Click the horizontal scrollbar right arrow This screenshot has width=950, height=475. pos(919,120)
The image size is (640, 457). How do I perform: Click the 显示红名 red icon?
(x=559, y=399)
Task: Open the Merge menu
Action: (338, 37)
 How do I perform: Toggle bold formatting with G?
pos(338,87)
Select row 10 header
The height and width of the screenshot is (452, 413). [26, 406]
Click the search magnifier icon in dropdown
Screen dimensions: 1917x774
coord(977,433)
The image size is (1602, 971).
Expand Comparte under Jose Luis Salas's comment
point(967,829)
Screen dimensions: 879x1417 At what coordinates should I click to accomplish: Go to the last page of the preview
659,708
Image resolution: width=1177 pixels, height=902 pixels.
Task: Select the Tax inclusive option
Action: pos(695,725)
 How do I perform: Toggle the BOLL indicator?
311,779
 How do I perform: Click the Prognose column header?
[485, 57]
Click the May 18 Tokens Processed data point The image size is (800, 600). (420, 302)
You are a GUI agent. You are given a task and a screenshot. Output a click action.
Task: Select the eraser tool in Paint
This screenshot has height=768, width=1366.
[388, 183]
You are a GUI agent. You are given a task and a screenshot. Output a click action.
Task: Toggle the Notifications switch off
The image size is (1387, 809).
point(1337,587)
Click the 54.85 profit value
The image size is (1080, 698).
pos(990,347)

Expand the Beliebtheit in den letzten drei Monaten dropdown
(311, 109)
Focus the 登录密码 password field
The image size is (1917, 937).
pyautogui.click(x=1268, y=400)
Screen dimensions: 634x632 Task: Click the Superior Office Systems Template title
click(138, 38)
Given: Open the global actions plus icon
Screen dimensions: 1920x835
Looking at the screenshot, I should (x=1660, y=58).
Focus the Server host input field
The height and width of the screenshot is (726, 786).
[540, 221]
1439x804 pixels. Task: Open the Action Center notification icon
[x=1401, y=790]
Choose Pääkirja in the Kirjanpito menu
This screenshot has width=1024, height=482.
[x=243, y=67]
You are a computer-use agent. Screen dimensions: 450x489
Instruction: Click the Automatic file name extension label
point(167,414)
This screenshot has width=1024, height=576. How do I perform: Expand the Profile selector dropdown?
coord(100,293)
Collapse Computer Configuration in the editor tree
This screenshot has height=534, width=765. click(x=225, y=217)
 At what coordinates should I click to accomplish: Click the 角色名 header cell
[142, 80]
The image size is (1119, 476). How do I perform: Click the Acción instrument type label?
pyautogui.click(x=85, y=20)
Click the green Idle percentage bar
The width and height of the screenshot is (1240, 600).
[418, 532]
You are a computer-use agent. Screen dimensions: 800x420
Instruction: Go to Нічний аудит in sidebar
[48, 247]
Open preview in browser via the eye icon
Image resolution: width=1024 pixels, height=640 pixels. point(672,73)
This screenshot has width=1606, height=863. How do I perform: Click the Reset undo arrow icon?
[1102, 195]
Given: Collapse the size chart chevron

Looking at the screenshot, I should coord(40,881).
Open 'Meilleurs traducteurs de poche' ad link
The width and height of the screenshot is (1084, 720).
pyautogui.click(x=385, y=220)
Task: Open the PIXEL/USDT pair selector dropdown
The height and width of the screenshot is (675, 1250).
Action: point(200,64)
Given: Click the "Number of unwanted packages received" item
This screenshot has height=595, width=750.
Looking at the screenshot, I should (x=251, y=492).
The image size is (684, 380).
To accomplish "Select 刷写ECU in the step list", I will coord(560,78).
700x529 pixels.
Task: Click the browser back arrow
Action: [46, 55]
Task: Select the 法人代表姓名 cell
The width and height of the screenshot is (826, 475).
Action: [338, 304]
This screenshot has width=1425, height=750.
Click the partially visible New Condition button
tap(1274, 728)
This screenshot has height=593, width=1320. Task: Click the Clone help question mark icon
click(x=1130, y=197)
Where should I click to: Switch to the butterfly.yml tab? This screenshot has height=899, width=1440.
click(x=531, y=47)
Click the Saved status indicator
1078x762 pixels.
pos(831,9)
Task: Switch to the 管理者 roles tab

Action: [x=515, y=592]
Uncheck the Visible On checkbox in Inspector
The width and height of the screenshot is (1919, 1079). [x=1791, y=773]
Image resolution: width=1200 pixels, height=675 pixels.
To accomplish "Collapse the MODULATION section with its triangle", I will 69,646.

WORK ITEM: Return each full line of the entries that contains the word "agent".

EXERCISE ANSWER:
You are a GUI agent. You are given a task and a screenshot. Output a click action.
You are a GUI agent. You are given a task and a screenshot. Output a click action.
You are a computer-use agent. Screen dimensions: 450x489
You are a computer-use agent. Screen dimensions: 800x420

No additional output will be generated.